Поезд тем временем незаметно подходит к Питеру. Вот наш вагон уже втянулся под навесы длинных пассажирских платформ. Вдоль этой платформы, к которой подходит наш поезд, по обеим сторонам, оставляя широкий проход в середине, выстроились матросы 2-го Балтийского флотского экипажа. Командир экипажа Максимов, молодой офицер из прапорщиков флота, с азартом делающий карьеру на революции, выступает вперед, пересекает путь тов. Ленину и произносит приветственную речь. Он заканчивает ее курьезным выражением надежды, что тов. Ленин войдет в состав Временного правительства. На наших лицах появляются улыбки. "Ну, - думаю, - покажет вам Ленин участие во Временном правительстве. Не обрадуетесь!" И действительно, когда на следующий день Ильич публично развернул свою программу, то Максимов, выскочка и политический ребенок, поместил в буржуазных газетах письмо в редакцию, открещиваясь в нем от встречи тов. Ленина и объясняя свое участие неведением об его проезде через Германию.

Но матросы-массовики не имели основания раскаиваться, так как уже тогда они видели в Ленине своего признанного вождя.

В ответ на пожелание о вступлении в состав Временного правительства тов. Ленин громко бросает боевой лозунг: "Да здравствует социалистическая революция!"

На вокзале масса народу. Преобладает рабочая публика. Тов. Ленин проходит в "парадные покои" Финляндского вокзала, где его приветствуют представители Петроградкого Совета Чхеидзе и Суханов. Он кратко отвечает, снова заканчивая свои слова восклицанием: "Да здравствует социалистическая революция!" Наконец, с тем же лозунгом он обращается к тысячной толпе, собравшейся на площади перед вокзалом, чтобы приветствовать старого вождя российского пролетариата. Эту речь тов. Ленин произносит, стоя на броневике. Ряд закованных в сталь автомобилей вытянулся у Финляндского вокзала.
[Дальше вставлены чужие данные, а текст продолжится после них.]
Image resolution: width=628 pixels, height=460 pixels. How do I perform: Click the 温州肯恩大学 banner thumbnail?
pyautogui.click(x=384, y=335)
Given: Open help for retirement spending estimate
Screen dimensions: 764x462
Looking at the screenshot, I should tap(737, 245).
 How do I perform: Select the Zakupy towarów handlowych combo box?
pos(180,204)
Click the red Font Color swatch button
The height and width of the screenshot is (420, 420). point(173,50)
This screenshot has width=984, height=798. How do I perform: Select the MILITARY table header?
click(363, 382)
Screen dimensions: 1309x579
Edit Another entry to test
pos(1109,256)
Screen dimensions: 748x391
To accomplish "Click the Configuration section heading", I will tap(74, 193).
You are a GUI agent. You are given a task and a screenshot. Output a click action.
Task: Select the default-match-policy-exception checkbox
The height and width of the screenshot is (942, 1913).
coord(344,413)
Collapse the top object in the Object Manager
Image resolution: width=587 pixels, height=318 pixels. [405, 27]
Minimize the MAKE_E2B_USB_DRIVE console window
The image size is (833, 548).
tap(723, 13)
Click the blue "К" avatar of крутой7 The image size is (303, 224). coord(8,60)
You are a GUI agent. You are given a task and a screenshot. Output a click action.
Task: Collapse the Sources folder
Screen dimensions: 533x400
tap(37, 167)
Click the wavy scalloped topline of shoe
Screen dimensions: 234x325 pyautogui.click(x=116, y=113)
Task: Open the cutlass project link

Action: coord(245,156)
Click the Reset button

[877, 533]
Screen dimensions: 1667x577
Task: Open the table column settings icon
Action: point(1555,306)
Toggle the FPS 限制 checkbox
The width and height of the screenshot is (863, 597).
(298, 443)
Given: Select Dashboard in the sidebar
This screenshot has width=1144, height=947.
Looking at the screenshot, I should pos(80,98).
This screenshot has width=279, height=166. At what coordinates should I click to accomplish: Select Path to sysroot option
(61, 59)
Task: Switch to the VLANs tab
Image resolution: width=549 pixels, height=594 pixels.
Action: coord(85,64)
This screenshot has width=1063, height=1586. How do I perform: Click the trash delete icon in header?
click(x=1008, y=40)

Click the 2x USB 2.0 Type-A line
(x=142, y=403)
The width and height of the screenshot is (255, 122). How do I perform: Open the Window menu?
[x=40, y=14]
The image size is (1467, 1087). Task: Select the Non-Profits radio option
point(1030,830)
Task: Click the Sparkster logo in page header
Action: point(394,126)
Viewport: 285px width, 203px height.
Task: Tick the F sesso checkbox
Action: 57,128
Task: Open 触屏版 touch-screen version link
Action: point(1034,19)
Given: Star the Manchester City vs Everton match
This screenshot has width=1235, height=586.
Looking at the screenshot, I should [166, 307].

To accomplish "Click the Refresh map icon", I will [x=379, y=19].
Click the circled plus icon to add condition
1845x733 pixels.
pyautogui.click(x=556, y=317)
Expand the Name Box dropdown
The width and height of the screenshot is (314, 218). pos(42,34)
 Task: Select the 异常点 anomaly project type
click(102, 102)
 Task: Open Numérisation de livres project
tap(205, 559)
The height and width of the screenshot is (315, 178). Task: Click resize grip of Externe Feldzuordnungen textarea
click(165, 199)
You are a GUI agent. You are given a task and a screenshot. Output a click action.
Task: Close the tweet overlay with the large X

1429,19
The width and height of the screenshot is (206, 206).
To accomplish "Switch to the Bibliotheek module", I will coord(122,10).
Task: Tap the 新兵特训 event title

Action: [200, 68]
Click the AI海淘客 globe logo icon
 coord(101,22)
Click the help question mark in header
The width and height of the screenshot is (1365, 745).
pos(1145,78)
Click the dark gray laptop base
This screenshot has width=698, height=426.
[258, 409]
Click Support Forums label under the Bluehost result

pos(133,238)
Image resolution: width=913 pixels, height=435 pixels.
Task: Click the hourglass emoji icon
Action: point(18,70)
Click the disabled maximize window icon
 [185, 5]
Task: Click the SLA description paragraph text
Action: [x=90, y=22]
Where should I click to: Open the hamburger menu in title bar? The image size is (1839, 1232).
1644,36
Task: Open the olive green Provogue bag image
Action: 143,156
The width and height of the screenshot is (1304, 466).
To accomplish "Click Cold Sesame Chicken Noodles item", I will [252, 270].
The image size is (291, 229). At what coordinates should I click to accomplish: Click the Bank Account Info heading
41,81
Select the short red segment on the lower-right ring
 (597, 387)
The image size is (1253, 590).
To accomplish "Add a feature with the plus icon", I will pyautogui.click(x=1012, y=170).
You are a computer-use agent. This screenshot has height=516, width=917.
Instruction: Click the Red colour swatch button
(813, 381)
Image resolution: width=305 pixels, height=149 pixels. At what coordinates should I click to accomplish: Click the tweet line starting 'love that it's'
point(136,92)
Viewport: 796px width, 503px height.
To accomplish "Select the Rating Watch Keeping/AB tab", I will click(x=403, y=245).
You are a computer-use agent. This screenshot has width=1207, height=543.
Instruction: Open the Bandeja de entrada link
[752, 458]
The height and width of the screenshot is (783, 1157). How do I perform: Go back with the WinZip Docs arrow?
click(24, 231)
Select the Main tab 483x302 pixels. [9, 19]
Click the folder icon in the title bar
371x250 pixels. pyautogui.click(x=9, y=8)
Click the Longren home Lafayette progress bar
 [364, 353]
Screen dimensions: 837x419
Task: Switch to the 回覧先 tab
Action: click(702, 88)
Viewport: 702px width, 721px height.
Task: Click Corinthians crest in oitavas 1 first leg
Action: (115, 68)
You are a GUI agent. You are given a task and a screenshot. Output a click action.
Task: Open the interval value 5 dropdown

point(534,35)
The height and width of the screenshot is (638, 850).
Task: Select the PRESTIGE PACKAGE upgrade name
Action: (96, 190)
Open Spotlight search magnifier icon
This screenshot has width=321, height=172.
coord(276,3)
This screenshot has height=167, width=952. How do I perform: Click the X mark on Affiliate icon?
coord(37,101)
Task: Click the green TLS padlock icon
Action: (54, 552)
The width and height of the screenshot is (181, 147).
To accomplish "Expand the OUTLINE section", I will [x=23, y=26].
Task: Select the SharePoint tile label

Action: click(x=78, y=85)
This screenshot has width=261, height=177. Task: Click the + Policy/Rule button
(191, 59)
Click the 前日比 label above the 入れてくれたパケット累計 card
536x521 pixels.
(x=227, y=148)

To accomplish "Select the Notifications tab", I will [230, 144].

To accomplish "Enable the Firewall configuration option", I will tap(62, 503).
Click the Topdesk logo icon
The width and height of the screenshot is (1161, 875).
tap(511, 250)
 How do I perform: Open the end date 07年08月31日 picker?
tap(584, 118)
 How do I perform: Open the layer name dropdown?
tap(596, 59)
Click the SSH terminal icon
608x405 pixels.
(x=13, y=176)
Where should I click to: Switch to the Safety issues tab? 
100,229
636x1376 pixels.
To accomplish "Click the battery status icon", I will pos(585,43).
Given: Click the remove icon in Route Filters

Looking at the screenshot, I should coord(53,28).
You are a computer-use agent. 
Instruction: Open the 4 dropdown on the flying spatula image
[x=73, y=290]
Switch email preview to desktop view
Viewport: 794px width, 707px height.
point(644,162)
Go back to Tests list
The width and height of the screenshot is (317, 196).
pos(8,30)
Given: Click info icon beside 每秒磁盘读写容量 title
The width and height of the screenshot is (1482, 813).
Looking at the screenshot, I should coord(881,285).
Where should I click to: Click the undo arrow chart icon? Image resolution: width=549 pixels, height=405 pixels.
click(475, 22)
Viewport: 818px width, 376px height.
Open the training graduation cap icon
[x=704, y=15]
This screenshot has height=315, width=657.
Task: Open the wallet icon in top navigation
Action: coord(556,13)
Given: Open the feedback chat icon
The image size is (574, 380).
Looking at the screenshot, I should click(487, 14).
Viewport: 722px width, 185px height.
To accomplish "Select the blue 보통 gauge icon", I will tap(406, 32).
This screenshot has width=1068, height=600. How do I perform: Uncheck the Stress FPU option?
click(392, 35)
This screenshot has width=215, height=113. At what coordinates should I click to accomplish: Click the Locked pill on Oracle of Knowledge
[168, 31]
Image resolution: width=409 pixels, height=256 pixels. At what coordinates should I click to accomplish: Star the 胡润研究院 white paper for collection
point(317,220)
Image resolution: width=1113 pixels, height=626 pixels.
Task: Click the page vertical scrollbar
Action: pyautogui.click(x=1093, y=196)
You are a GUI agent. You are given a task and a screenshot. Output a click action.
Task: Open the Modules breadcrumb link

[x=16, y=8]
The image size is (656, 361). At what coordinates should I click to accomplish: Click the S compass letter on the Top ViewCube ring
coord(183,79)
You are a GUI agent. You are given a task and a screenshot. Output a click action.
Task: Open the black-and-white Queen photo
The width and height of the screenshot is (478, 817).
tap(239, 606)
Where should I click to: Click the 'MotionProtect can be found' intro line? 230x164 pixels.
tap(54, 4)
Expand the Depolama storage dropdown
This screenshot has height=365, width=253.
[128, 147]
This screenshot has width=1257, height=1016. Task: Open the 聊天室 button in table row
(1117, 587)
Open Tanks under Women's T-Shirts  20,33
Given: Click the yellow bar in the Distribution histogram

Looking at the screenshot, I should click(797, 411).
Лучи их прожекторов прорезают вечернюю темноту и бросают длинные снопы света вдоль улиц Выборгской стороны.

Тов. Ленин уезжает в цитадель большевизма, бывший дом фаворитки царя Кшесинской, после Февральской революции занятый нашими руководящими партийными учреждениями. Вслед за ним я тоже отправился в дом Кшесинской. Ехавший со мною в трамвае "новожизненец" Суханов кисло брюзжал по поводу ленинских речей. Особенное недовольство вызвал в нем призыв к социалистической революции. Вспоминая Суханова, каким он был во время войны, я положительно не узнавал его и не мог понять происшедшей перемены.

Начав свою публицистическую деятельность народником, Н. Н. все больше и больше приближался к марксизму, пока, наконец, во время войны не занял вполне приличную антиоборонческую позицию, обосновывая ее аргументами, взятыми из марксистского арсенала. Открыто высказав Суханову сожаление но поводу того, что он так резко отошел после Февральской революции от нашей партии, к которой явно тяготел во время войны, я услышал проникнутый горечью ответ: "Такие выступления, как сегодняшние речи Ленина, еще больше отчуждают и удаляют меня от вас". Непримиримость и раздражительность Суханова указывали на то, что он окончательно и безнадежно скатился в яму обывательского понимания революции и горьковско-интеллигентского нытья.

Вокруг дома Кшесинской мы застали огромную толпу рабочих и солдат, внимательно слушавших горячую речь Ленина, произносившуюся им с балкона второго этажа. Он говорил о развитии и о перспективах мировой революции.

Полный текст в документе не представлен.